One AiProvider Trait
Swapping Claude for Gemini, fronting an internal Llama deployment, or adding OpenAI for one workflow usually breaks the governance layer first. SDKs differ. Token counters differ. Audit schemas differ. A month of security work gets discarded for what should have been a config change. systemprompt.io fixes the upstream as the variable and the governance as the constant.
Every upstream in the codebase implements the AiProvider trait. The trait defines the same methods whether it fronts your own inference cluster, a self-hosted open-weight model, Anthropic, OpenAI, or Gemini (generate text, generate with tools, stream, generate against a JSON schema, return per-model pricing, declare capabilities, plus the rest). A call that hit Anthropic yesterday and your internal Qwen today writes the same audit_events row with the same trace_id, because the binary only ever speaks to the trait.
Provider selection happens once at startup, driven by YAML. A factory reads the provider config block and hands the binary an object conforming to the trait. No vendor SDK leaks into the rest of the code, so the same RBAC middleware gates every tool call regardless of which upstream answers. JWT, scope, and audience checks apply identically. A migration between upstreams is not a compliance re-review.
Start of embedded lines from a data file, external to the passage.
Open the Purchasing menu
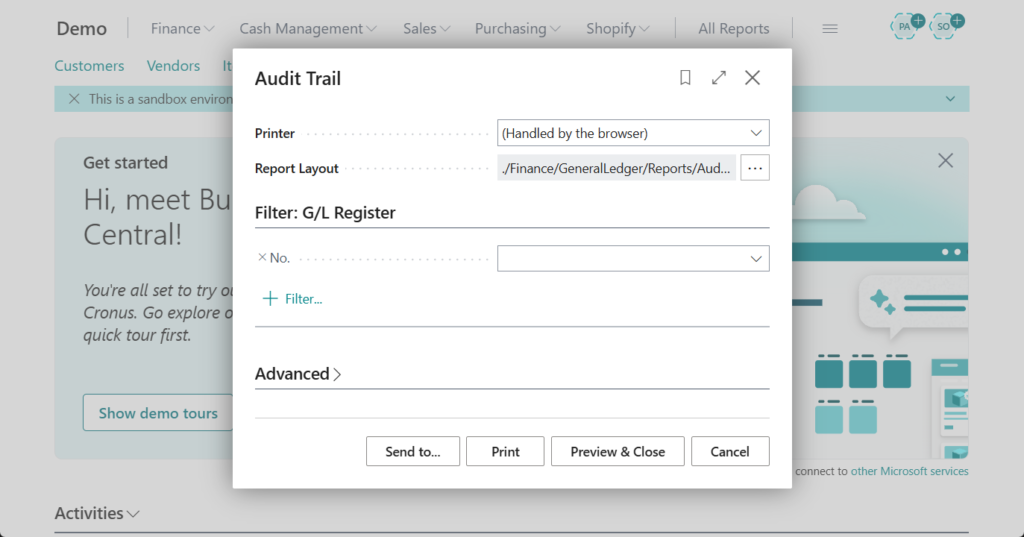1024x537 pixels. [517, 29]
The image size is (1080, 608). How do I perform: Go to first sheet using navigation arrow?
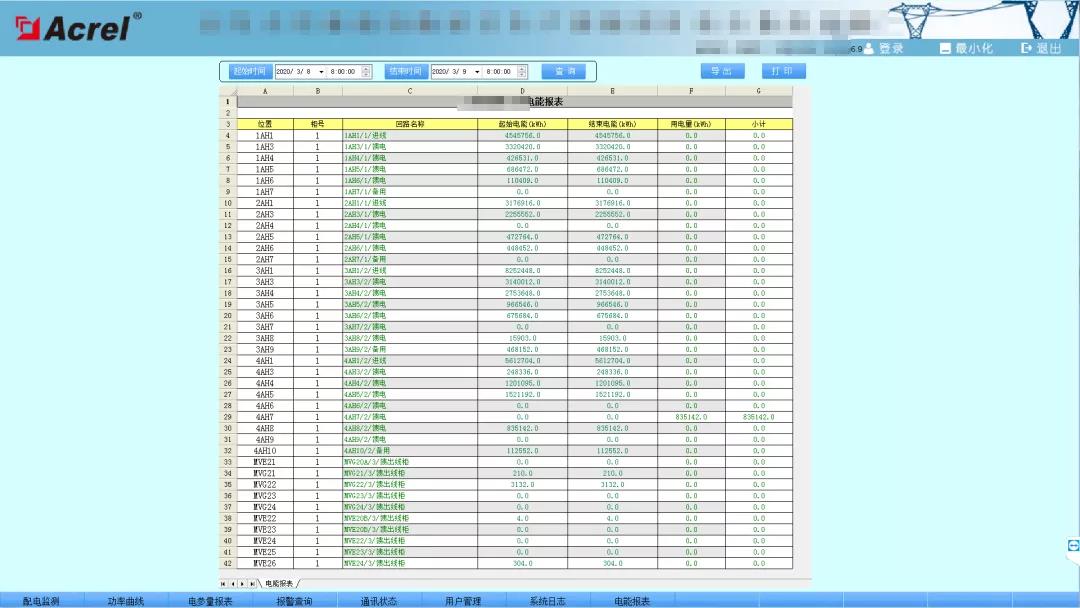pos(223,583)

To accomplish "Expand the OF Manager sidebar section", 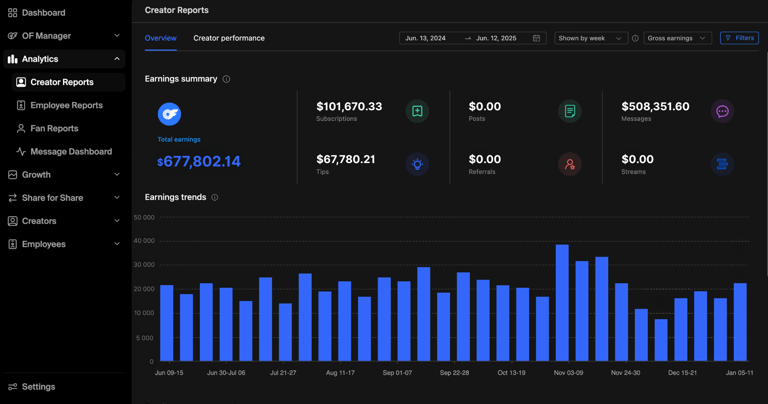I will (x=65, y=36).
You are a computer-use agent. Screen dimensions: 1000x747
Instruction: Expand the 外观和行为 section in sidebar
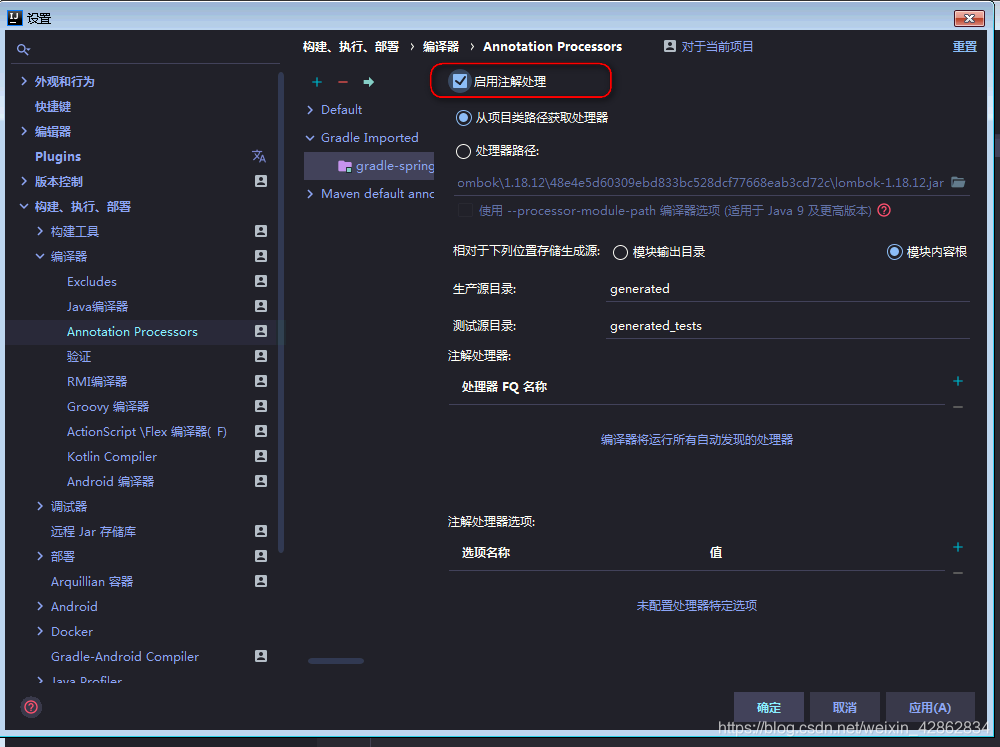(x=22, y=80)
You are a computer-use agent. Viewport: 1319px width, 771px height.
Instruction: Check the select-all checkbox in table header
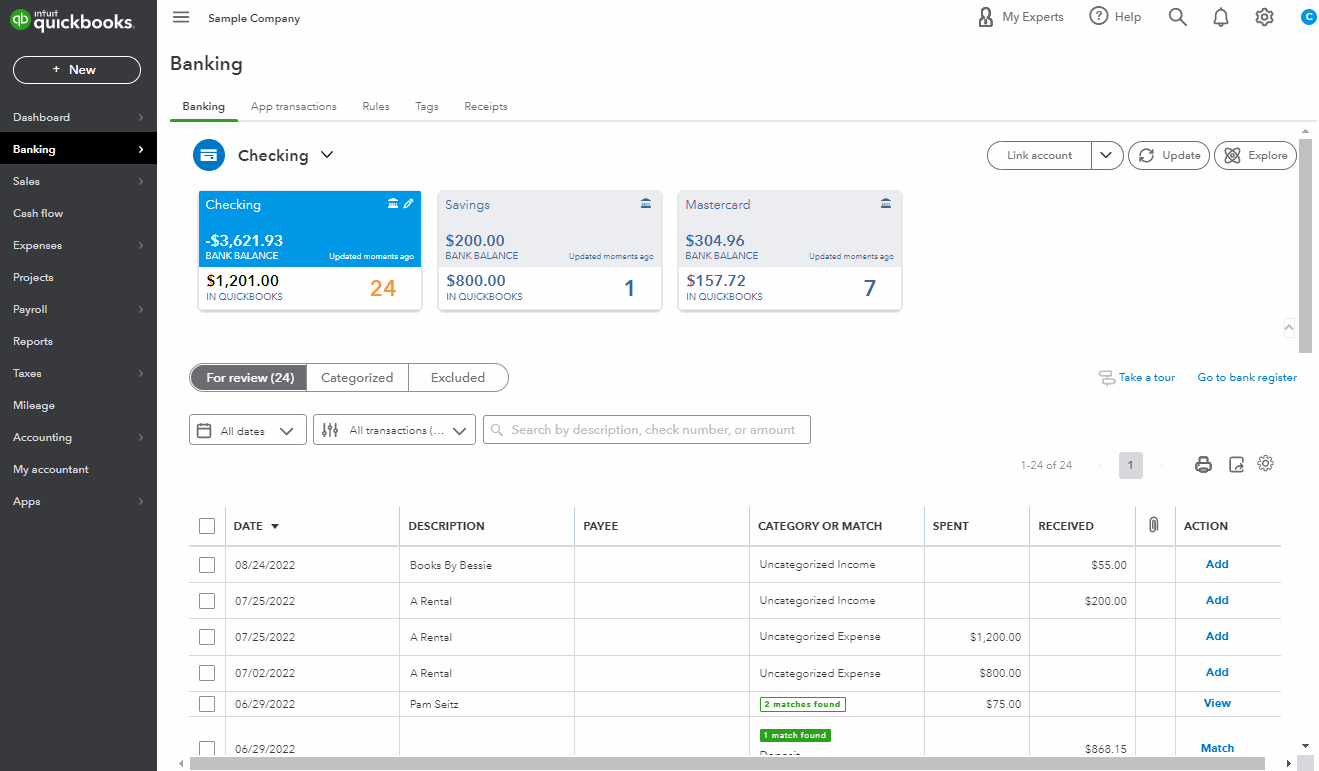[207, 526]
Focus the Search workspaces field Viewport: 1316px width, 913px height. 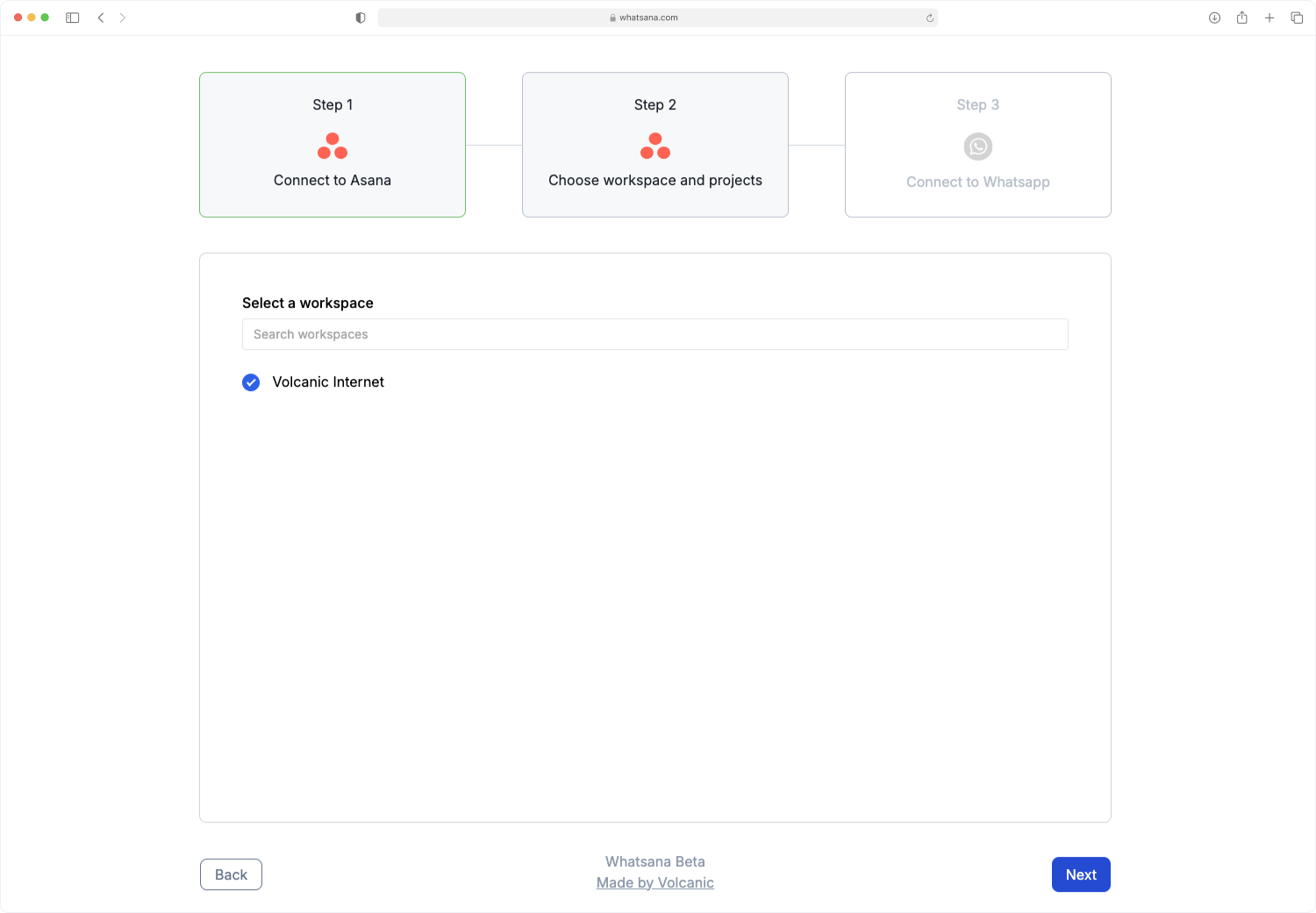click(654, 334)
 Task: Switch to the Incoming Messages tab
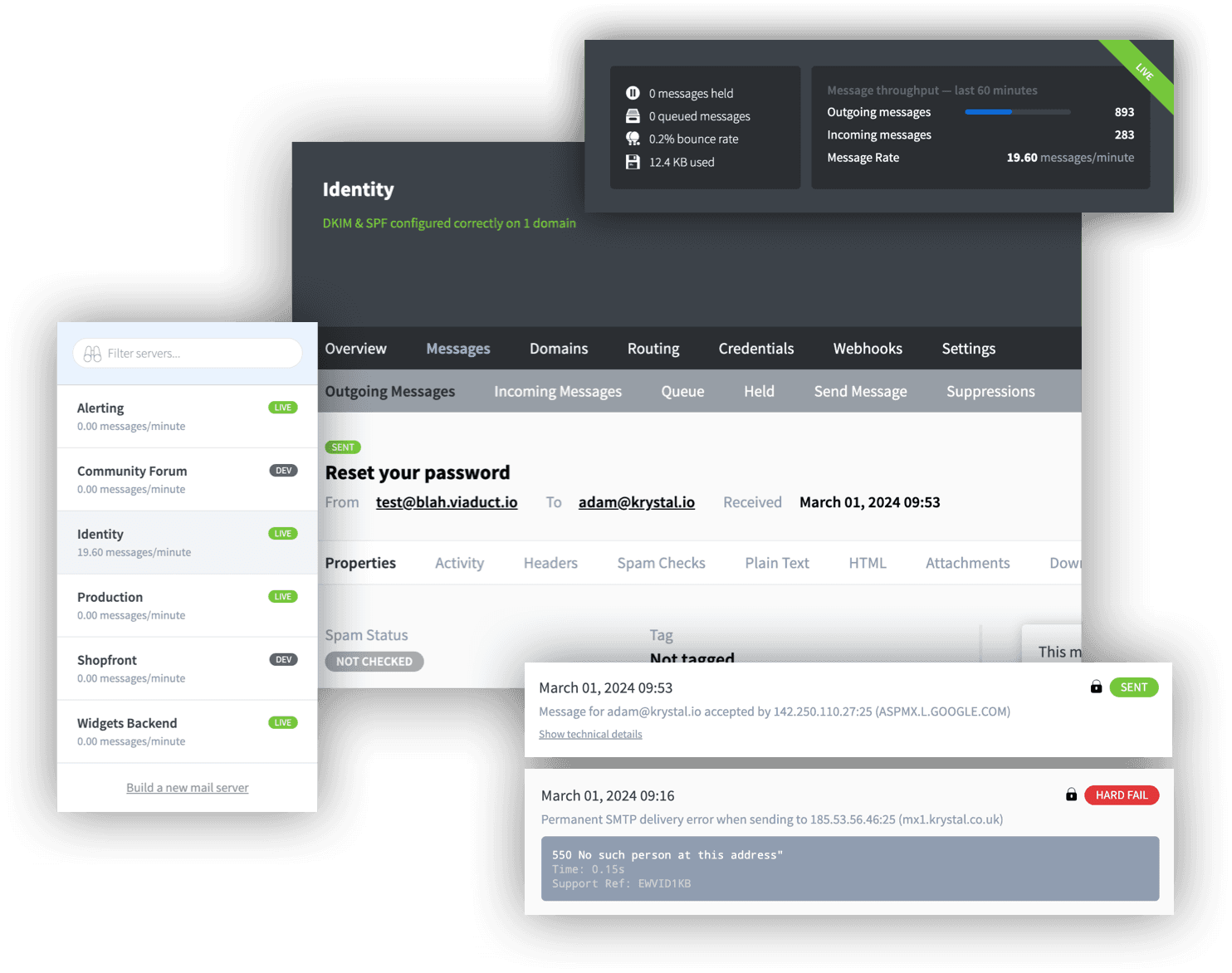tap(558, 391)
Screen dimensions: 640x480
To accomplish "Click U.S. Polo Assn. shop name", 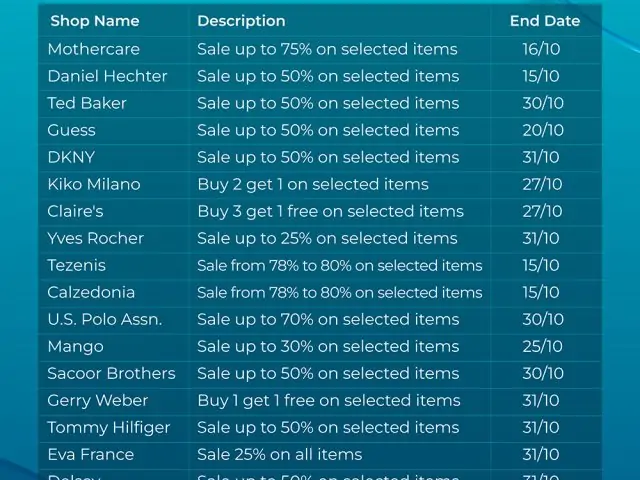I will coord(104,320).
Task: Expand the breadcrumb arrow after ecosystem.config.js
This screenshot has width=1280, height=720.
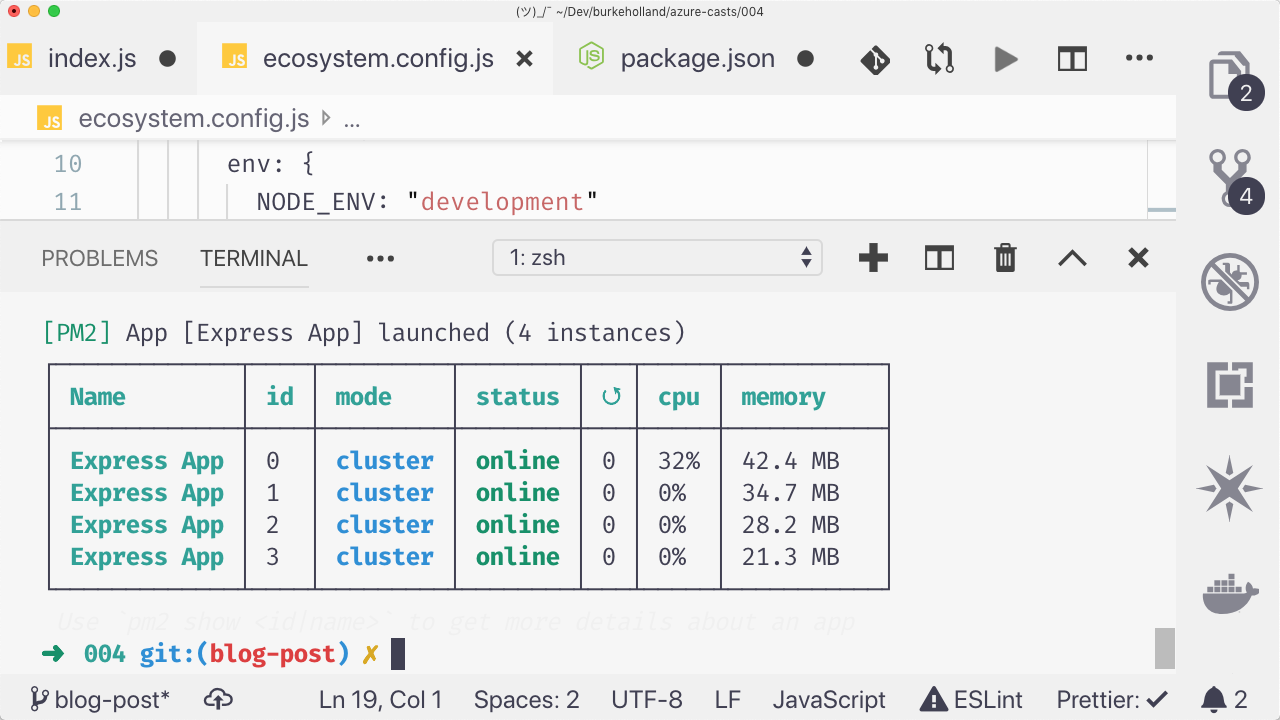Action: tap(326, 119)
- Same trait for self-hosted and SaaS — Your own inference cluster, a self-hosted Llama or Qwen, Anthropic, OpenAI, and Gemini all implement one AiProvider trait. A new upstream is a new implementation of the same shape, not a new governance layer.
- Provider is a YAML block — Enable an upstream by adding a config block with enabled, api_key, endpoint, and default_model. The factory routes by name at startup, so an evaluation is a config change, not a project.
- One audit_events row shape — Every request writes a record with provider, model, cost_microdollars, input and output token counts, latency, trace_id, session_id. Auditors read one table for every upstream. SIEM queries survive provider migrations.
- provider_trait.rs (lines 141-261) AiProvider trait with 19 methods every provider implements.
- provider_factory.rs ProviderFactory::create() instantiates providers from AiProviderConfig.
- ai_request_record.rs AiRequestRecord carries provider, model, cost, tokens, latency, trace id.
- rbac.rs enforce_rbac_from_registry gates every tool call regardless of provider.
- request_logging.rs Structured request logging that feeds the shared audit schema.
Provider Is A YAML Block
A team shopping for a cheaper model, or an infra lead moving inference in-house, should not rewrite the control plane. In a typical stack a new upstream means a new SDK, a new audit adapter, a new rate limiter, a new cost model. Each is an engineering project and a compliance surface. systemprompt.io makes the upstream a compile-time module behind the shared trait.
Adding an upstream is three steps. Implement the AiProvider trait for the new target (your inference cluster, an open-weight server, a new SaaS). Add a provider block to the profile YAML with api_key, endpoint, default_model, and per-model pricing. Restart. The factory routes by name. Governance applies automatically because governance lives in the middleware in front of every request, not inside the provider.
The same config shape supports per-environment routing, so dev, staging, and production point at different upstreams without a code change. A staff engineer verifying this reads the trait definition, the factory, and the three in-tree implementations (Anthropic, OpenAI, Gemini) to model a fourth. Building this in-house means one adapter per vendor plus a governance harness. systemprompt.io ships the harness and three worked examples.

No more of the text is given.